I trawled Google for a fair amount of time trying to figure out how to rescan the SCSI bus.
Here’s the scenario. You have a server that connects to a tape drive via a fiber channel network (using FC switches).
The server loses connectivity through the fiber channel network to the tape drive momentarily.
As a result the server looses access to the tape drive. After the failure the fiber channel network comes back up.
However the server is showing blank device entries in it’s lsscsi out put. The luns and the host entries are there, but it’s not being assigned a /dev/st0 device node.
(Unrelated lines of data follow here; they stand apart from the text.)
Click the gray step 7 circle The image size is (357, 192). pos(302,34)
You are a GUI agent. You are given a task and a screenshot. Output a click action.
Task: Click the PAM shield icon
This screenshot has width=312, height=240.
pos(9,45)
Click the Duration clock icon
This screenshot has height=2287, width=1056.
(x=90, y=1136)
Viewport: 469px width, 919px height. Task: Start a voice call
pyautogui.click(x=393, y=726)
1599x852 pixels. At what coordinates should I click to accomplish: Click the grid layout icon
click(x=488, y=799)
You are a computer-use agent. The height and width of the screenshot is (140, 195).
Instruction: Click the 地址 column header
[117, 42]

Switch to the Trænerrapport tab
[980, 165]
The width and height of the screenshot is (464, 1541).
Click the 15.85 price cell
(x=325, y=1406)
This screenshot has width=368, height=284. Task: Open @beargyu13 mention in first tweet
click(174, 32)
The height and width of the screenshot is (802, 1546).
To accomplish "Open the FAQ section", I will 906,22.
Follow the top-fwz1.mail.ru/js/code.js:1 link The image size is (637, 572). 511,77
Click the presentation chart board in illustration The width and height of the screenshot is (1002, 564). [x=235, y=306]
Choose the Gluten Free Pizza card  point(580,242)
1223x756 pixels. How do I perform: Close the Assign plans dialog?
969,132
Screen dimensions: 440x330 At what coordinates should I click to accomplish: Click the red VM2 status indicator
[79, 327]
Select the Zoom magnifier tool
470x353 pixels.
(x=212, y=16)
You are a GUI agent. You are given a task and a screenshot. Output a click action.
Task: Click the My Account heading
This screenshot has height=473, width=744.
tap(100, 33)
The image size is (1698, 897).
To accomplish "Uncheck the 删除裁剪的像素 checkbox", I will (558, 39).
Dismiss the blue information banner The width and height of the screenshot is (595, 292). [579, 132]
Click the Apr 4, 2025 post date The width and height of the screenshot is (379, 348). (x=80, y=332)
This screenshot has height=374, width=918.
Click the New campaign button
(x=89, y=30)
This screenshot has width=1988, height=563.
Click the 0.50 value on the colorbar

You check another server connected to the fiber channel network and it can see the tape drive, so that means the fiber channel network is ok.
What to do? This is actually a Fiber Channel controller issue and not really the SCSI controllers fault.
Reading up about SCSI, I found that a SCSI rescan only picks up new devices, it won’t “reconnect” to devices that have failed. So in the case above the SCSI rescan won’t help me. Also the problem is also deeper than just SCSI, so you need to also issue a rescan on the Fiber Channel HBA.
In Theory, rescan the Fiber Channel HBA, after that the device comes back up, rescan SCSI and the LUN, Host entries are correct and your device becomes accessible again.
If the device is still hanging around in lsscsi but has no device node entry (/dev/st0) then you may have to delete the entries manually before issuing the Fiber Channel and SCSI rescan.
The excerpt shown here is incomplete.